I) BACKGROUND AND DEFINITIONS
- Motivational interviewing (MI) is important
- Motivational interviewing is a theory-based communication skill set with an established evidence base for its potential to affect patient outcomes in comprehensive disease management, even during brief encounters.
- Motivational interviewing is a patient-centered process used to gauge a patient's readiness to act on a target behavior and to apply specific skills and strategies that respect the patient's autonomy and facilitate confidence and decision-making.
- Transtheoretical model of behavior change
No intention to change behavior, and may be unaware of the need to change
Aware of the problem and seriously considering change, but no commitment to take action
Intends to take action within one month and makes small behavioral changes
Patient has changed their behavior within the last six months
Patient has changed their behavior more than 6 months ago
- Supporting Self efficacy (SE): defined as one's confidence to engage in a particular target behavior, higher self-efficacy predicts action for change on a target behavior.
- Overall goal: Move patient to a state of change or action by nonjudgmentally exploring ambivalence and resistance with the preaction patient
II) THE SPIRIT OF MI
- Spirit of MI: A way of being that is foundational to MIadherent intervention. The spirit of MI is collaborative, caring, nonjudgmental, and includes support of patient autonomy in treatment decision-making.
o The most important thing to remember about MI is that the first priority is building and preserving the relationship, even if the patient leaves without a commitment for change.
o Be direct and assertive
III) INTERNAL VERSUS EXTERNAL MOTIVATION
- Each patient contemplating change internally weighs the pros and cons of the decision
- Decisional balance: pros must outweigh the cons for a patient to move forward with changing their behavior
- In MI, the process helps the patient think of/voice their “pros” rather than the provider lecturing the patient on the pros.
- We want to elicit the patient’s internal motivation
- More likely to be sustained
- In MI, internal motivation > external motivation
- “External motivation” may do more harm than good
IV) MAINTAINING PATIENT AUTONOMY
- Skills that support patient/autonomy
- Open-ended questions
- Also illicit more information than close-ended questions
- Instead of asking “Did you miss taking any of your doses?” – try asking “About how many doses did you miss last week?”
- Agenda setting
- Give the patient a choice about which topic to discuss first
- Patients may have a topic they want to discuss and may become anxious about forgetting to ask their question or unable to focus
- Helps to organize and structure the encounter
- Asking permission before giving advice or information
V) 5 MAIN COMMUNICATION PRINCIPLES
- Express empathy
- Helps the patient feel the provider is listening and trying to understand
- Empathy is not sympathy (e.g., “I am sorry… ”), instead, empathy focuses on the patient and the underlying effect: “It is unfair that your mother died of a heart attack at such a young age.”
- Examples of proper phrases such as “you seem ____, you sound____”
- Develop discrepancy
- Meant to be thought provoking
- Can help a resistant patient begin to think about change
- Some things that may help
- Repeat pros/cons that the patient has already stated
- Ask about behaviors that do not support the goals that the patient states
- Ask thought provoking questions
· What would have to happen to have to get you from a 5 to 6 on the readiness ruler?
- Remember to always use compassion and nonjudgement tone!
- Support self-efficacy
- Praise the behavior, not the person
- “Mr. Y it's great that you have been taking your blood pressure medication regularly”

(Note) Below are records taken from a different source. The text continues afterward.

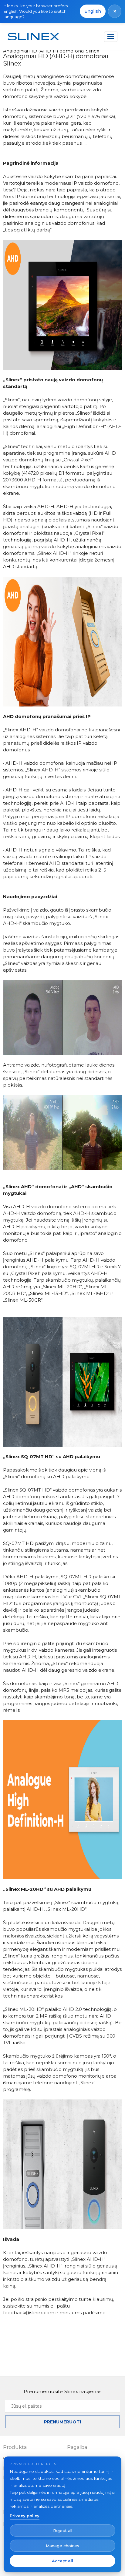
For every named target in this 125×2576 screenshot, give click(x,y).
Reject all (62, 2530)
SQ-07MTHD (84, 1266)
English (92, 11)
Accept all (62, 2560)
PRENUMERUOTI (62, 2422)
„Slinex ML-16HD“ (89, 1293)
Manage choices (62, 2545)
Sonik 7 (112, 1266)
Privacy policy (24, 2515)
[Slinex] (33, 36)
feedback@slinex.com (28, 2312)
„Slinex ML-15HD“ (48, 1293)
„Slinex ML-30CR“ (22, 1300)
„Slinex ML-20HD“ (61, 1287)
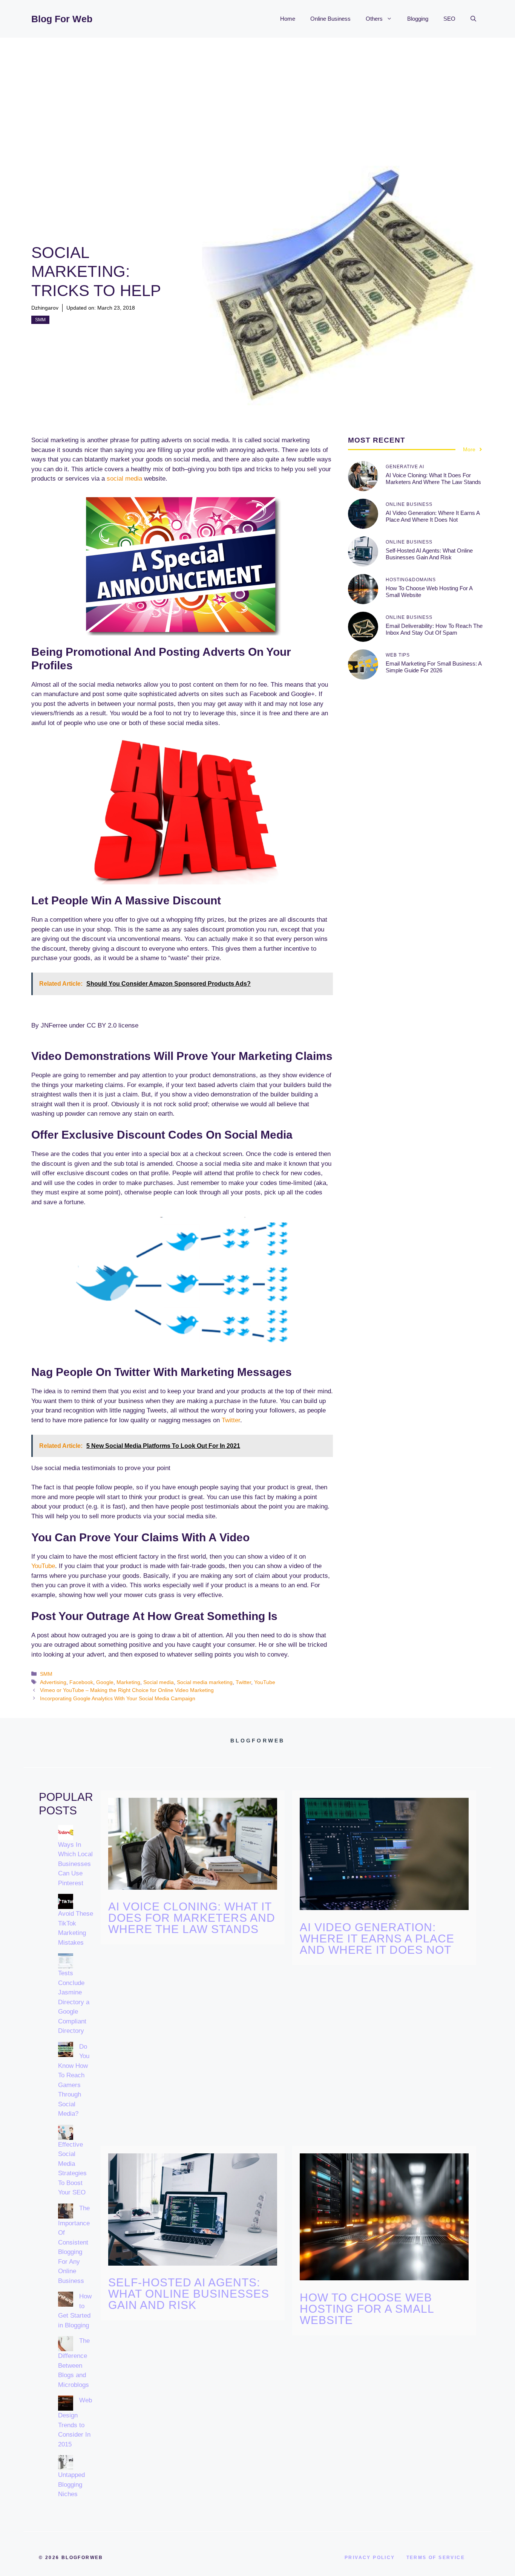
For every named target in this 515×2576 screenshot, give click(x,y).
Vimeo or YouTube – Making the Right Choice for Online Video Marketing (127, 1690)
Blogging (417, 18)
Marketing (128, 1682)
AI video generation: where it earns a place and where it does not (433, 516)
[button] (473, 19)
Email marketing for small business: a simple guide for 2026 (433, 666)
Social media (158, 1682)
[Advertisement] (257, 94)
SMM (40, 319)
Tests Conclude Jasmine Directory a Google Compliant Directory (73, 2002)
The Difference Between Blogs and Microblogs (74, 2362)
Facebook (81, 1682)
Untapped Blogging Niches (71, 2484)
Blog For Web (61, 19)
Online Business (330, 18)
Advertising (53, 1682)
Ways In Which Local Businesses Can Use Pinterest (75, 1864)
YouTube (43, 1566)
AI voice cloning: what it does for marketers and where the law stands (433, 478)
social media (124, 478)
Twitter (231, 1420)
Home (287, 18)
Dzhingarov (44, 308)
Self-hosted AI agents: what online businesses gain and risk (429, 553)
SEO (449, 18)
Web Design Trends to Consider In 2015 (75, 2422)
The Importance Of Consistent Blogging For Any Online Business (74, 2244)
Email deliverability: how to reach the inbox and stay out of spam (434, 629)
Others (374, 18)
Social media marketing (205, 1682)
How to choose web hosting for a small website (367, 2308)
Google (104, 1682)
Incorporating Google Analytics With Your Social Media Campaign (117, 1698)
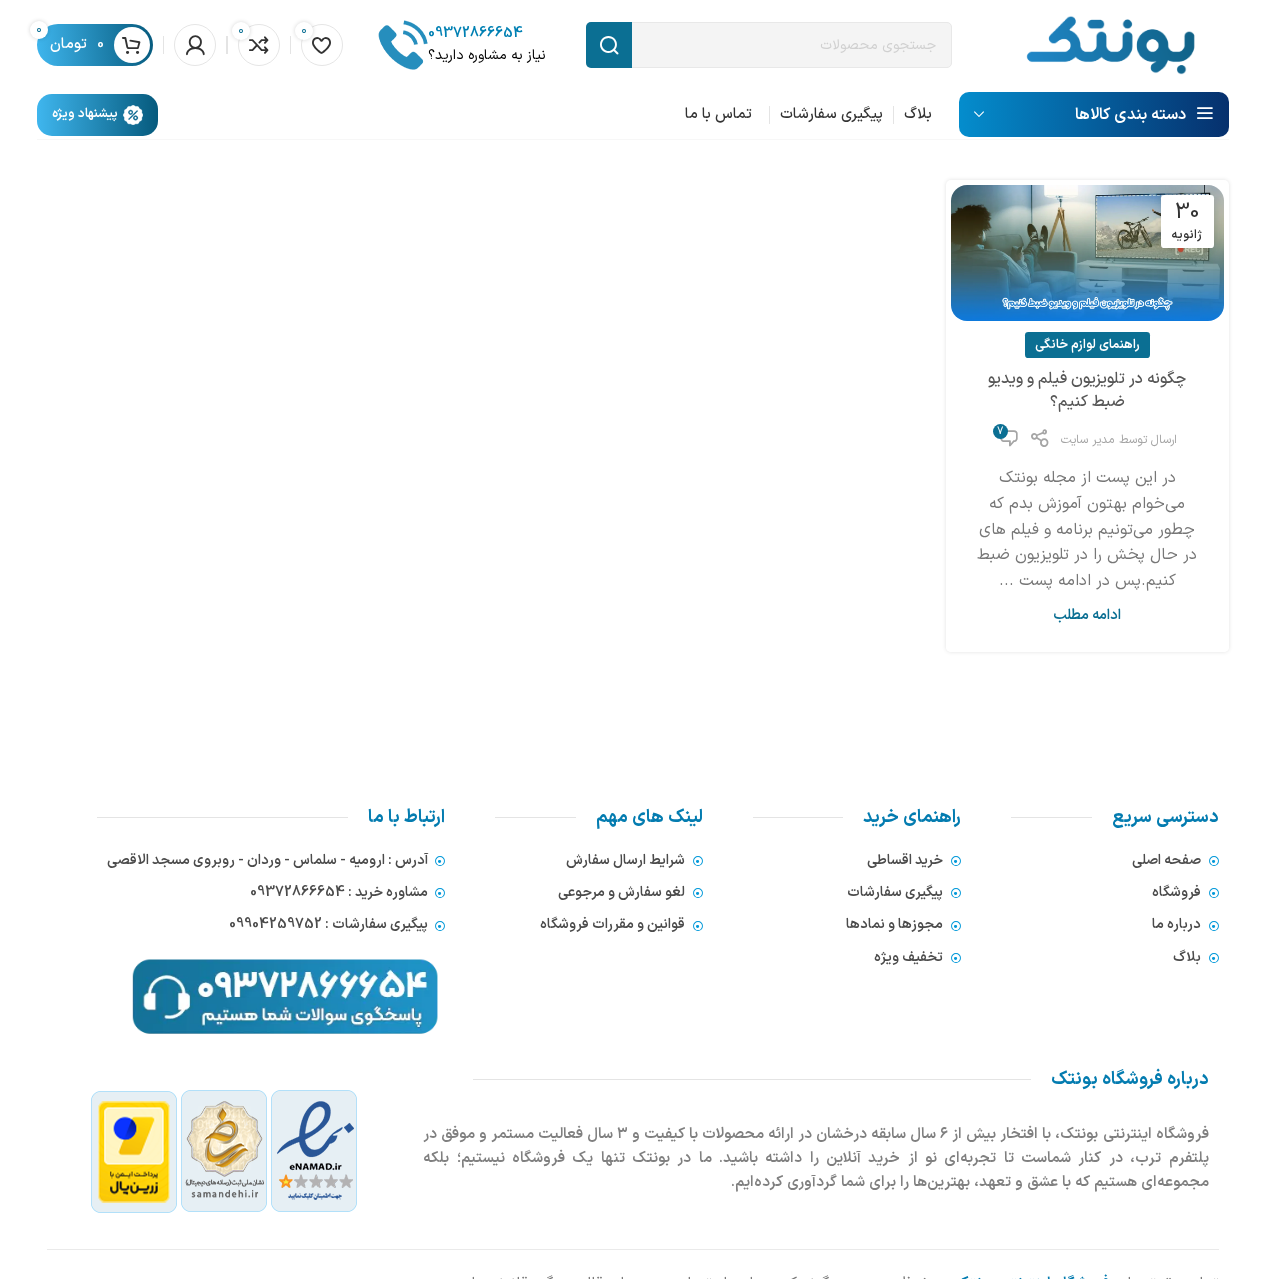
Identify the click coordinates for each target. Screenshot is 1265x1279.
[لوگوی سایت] (1110, 44)
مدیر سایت (1087, 440)
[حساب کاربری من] (195, 45)
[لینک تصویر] (224, 1152)
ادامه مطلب (1087, 615)
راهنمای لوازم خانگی (1087, 344)
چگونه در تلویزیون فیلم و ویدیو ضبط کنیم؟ (1087, 391)
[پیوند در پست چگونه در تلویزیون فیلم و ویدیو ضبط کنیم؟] (1087, 253)
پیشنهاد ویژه (85, 114)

- b. Can simply involve noticing, encouraging, and supporting patient attempts, or even thoughts, about change.
- Roll with resistance and avoiding argumentation
- Treat resistance as information that can be explored
- Patient may expect pharmacist to engage in an argument...then this does not happen, it leaves opportunity for thought-provoking behavior to occur
VI) CHANGE TALK
- Definition: a form of intention to change, or intention to think about changing
- May include the patient expressing acceptance or movement regarding a target behavior
- Eliciting Change Talk
- We can illicit change talk by asking the patient open-ended (thought-provoking) questions
- "What do you see as the benefit of taking your diabetic medication more regularly?
- " If I were to ask you to write down your pros for monitoring you blood sugar more regularly, what would be your top two?”
- Another strategy is to have the patient talk about previous successes
- “When you brought your A1C down previously, what were you doing that helped you achieve this success?”
- Have patients talk about how they felt during previous successes
- "How did it make you feel when your A1C fell by half a point?"
- Get the patient to visualize how their life may be different after the change
- "How would it feel to you if taking X medication regularly brought down your Y lab, reducing your risk of Z disease?"
- Readiness ruler: a tool used to measure a patients readiness, importance, or confidence for engaging in a target behavior
- Scale of 1 to 10: 1 being not at all ready/confident and 10 being completely ready/confident
- When the patient responds, ask follow-up questions to elicit change talk
- "6 is great! Why a 6 and not a 7?"
- "What would have to happen for it to be a 7 or 8?"